A real turning point in the show, however, came when Bieber belted out the chorus to ‘I’ll Show You’ (“Don’t forget that I’m human, don’t forget that I’m real”) with previously unseen intensity, and a vaguely pleading tone, as if personally imploring the general public to stop fucking stalking him.

Any questions about whether he actually sings live remain difficult to answer. On one hand, you heard him puffing like an asthmatic jogger between songs, which meant his microphone was definitely on. And his acoustic renditions of ‘Cold Water’ and ‘Love Yourself’ certainly showcased his vocal abilities. On the other hand, he did spend the first half of ‘What Do You Mean?’ with his handheld microphone hanging limply at his side, whilst enthusiastically lip-syncing to a backing track that I’m almost certain is the album version of the hit song.

The real highlight of the night, though, was when he bashed out his seminal classic ‘Baby’, which also marked the first smile from him all evening. It was almost as if having 80,000 people sing along to the song he wrote almost ten years ago reminded him of why he was there in the first place. As 20-something girls sang with a level of enthusiasm usually reserved for a banger like ‘Closer’ by The Chainsmokers, it was obvious that ‘Baby’ really is Bieber’s magnum opus.

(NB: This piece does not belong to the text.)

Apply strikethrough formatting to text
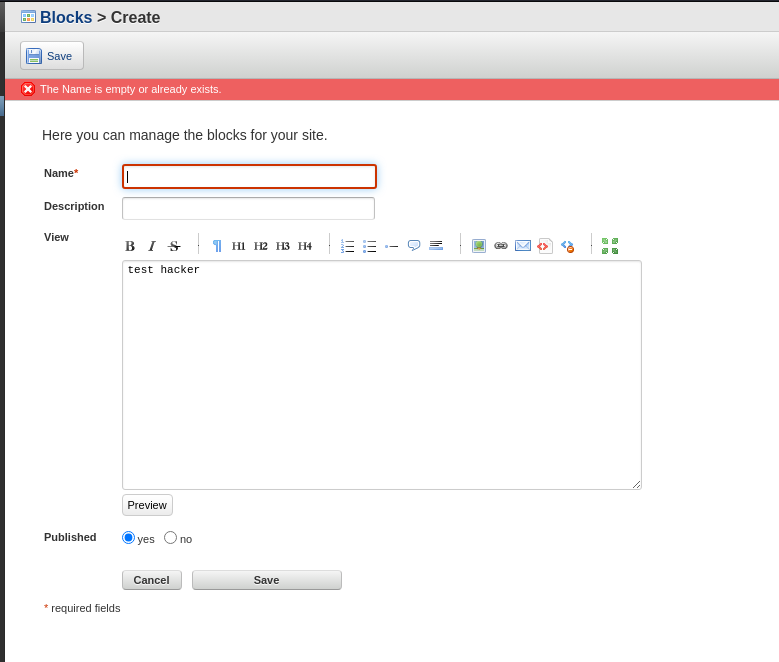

While it’s easy to take cheap shots at Biebs, it’s impossible to deny that the entire show was a high-value production. But with all of the incredible video, lasers, pyrotechnics and smoke effects, Bieber himself wasn’t the spectacle – he was just a part of it. The stage set itself was on an almost unprecedented scale, with so many moving parts that one can only assume all crew members had to go through three days of induction just to pass OHS guidelines.

A last thought: if someone had told me five years ago that I’d find myself in a stadium at a Justin Bieber concert, and there would be as many muscled men clad in Bieber tees as there was 15-year-old girls, I wouldn’t have beliebed it. But this is Bieber’s world now. We just live in it. Apparently.